[Dataset records]

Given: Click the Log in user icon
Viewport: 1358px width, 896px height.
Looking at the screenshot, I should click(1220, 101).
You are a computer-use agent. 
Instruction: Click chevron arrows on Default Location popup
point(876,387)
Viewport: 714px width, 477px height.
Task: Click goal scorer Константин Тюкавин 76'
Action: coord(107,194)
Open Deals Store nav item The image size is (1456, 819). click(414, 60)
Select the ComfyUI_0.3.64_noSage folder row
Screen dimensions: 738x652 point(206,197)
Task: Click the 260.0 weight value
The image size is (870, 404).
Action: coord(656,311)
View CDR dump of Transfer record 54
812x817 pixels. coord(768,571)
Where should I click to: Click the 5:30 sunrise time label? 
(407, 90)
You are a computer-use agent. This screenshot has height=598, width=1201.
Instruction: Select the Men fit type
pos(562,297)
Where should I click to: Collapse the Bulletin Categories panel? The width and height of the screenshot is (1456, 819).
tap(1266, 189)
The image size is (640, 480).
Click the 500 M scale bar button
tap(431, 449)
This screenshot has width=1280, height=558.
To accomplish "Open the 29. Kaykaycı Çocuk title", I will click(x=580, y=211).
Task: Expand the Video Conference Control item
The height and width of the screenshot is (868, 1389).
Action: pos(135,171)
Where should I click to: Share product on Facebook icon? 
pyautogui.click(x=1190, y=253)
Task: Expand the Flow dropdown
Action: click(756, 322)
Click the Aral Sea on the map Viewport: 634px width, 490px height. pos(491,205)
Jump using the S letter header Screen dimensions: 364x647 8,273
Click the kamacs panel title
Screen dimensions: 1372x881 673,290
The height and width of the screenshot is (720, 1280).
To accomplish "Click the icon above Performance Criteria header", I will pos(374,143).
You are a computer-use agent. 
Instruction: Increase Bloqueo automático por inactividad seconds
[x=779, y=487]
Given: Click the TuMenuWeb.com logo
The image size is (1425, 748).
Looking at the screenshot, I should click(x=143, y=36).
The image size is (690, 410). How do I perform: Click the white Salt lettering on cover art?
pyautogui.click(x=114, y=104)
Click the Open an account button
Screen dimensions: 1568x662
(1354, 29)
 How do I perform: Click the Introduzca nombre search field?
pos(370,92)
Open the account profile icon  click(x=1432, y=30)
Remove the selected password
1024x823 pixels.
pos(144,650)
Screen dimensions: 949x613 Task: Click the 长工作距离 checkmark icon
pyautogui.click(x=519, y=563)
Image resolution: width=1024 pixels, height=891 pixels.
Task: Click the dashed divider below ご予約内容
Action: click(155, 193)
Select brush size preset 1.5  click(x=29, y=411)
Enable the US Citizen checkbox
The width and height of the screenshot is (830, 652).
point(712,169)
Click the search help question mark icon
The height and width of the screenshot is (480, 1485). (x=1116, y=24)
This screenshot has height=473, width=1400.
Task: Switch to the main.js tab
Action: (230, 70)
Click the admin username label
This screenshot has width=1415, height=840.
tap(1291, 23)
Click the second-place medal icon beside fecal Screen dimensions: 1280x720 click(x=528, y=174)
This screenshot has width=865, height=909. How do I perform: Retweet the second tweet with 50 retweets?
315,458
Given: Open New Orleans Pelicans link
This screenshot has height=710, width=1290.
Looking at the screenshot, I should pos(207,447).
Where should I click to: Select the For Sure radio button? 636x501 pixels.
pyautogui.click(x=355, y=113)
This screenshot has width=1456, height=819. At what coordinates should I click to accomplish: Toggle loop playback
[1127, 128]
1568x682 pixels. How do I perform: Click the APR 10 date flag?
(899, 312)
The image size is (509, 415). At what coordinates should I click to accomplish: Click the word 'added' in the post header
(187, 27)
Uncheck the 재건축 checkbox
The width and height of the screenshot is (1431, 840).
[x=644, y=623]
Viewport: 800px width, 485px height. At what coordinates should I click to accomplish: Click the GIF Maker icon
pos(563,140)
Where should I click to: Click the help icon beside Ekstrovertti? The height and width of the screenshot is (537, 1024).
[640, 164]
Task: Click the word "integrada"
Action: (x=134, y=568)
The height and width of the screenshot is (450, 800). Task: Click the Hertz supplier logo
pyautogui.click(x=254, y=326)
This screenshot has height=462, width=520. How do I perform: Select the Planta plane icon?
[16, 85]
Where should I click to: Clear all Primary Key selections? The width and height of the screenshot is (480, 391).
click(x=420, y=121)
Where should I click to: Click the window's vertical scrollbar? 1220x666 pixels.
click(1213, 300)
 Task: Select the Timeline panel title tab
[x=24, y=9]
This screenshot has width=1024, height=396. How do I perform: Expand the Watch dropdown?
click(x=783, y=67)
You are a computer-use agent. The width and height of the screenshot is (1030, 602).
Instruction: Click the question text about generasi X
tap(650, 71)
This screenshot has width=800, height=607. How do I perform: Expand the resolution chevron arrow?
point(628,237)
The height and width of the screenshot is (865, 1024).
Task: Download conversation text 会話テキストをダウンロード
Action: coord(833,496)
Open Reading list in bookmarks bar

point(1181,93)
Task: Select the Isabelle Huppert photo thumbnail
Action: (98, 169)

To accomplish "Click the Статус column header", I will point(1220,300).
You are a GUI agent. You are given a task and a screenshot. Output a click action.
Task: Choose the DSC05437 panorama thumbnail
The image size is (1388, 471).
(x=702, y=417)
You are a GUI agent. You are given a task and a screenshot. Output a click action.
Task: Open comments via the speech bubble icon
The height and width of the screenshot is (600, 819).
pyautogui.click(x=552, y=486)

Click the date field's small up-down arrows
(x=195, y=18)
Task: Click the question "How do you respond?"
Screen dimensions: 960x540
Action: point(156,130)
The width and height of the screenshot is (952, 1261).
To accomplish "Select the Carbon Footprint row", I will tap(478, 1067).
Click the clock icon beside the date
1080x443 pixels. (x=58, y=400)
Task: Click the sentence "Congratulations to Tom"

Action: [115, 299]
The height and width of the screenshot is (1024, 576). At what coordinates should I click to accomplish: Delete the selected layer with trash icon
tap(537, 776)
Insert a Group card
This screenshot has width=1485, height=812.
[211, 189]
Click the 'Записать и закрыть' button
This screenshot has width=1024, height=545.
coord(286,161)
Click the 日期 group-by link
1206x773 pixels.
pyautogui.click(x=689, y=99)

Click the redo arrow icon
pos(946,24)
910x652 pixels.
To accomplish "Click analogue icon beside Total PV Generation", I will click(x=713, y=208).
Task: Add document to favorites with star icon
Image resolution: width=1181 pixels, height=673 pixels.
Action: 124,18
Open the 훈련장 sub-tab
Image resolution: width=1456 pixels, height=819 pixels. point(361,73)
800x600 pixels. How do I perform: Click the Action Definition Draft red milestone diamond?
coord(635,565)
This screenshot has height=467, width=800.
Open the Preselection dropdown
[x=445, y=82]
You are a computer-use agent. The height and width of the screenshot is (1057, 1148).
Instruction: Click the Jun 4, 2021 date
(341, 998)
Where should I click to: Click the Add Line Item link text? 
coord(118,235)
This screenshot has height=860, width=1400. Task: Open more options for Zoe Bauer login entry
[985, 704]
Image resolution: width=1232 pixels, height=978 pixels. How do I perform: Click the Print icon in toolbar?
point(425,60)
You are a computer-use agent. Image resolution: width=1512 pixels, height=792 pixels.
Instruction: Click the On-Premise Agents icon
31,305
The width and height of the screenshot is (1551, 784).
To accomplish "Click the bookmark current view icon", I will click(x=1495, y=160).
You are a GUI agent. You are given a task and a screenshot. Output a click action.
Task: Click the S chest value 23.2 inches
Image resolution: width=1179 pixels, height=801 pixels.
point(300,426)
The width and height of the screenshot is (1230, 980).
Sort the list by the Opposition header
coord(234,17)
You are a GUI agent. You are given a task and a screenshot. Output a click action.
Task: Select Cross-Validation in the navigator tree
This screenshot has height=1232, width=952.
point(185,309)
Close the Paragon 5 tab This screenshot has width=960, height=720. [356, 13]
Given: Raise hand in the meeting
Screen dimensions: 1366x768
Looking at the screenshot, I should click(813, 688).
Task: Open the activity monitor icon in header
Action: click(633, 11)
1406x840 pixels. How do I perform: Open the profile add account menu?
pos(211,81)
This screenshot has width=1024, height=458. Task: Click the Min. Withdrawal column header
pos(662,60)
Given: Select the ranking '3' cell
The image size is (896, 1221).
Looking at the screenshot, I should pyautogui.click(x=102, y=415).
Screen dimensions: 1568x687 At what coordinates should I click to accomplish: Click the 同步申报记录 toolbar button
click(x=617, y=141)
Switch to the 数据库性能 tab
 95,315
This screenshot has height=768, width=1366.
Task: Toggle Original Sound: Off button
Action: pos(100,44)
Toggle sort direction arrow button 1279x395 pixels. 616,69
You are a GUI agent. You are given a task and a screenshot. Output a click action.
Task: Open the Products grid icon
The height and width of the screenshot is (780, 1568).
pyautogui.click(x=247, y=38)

Written instruction -
Copy out verbatim the lines starting with the one containing "1568x682 pixels. How" and running through the one containing "tap(650, 71)".

Written answer -
1568x682 pixels. How do I perform: Click the APR 10 date flag?
(899, 312)
The image size is (509, 415). At what coordinates should I click to accomplish: Click the word 'added' in the post header
(187, 27)
Uncheck the 재건축 checkbox
The width and height of the screenshot is (1431, 840).
[x=644, y=623]
Viewport: 800px width, 485px height. At what coordinates should I click to accomplish: Click the GIF Maker icon
pos(563,140)
Where should I click to: Click the help icon beside Ekstrovertti? The height and width of the screenshot is (537, 1024).
[640, 164]
Task: Click the word "integrada"
Action: (x=134, y=568)
The height and width of the screenshot is (450, 800). Task: Click the Hertz supplier logo
pyautogui.click(x=254, y=326)
This screenshot has height=462, width=520. How do I perform: Select the Planta plane icon?
[16, 85]
Where should I click to: Clear all Primary Key selections? The width and height of the screenshot is (480, 391).
click(x=420, y=121)
Where should I click to: Click the window's vertical scrollbar? 1220x666 pixels.
click(1213, 300)
 Task: Select the Timeline panel title tab
[x=24, y=9]
This screenshot has width=1024, height=396. How do I perform: Expand the Watch dropdown?
click(x=783, y=67)
You are a computer-use agent. The width and height of the screenshot is (1030, 602).
Instruction: Click the question text about generasi X
tap(650, 71)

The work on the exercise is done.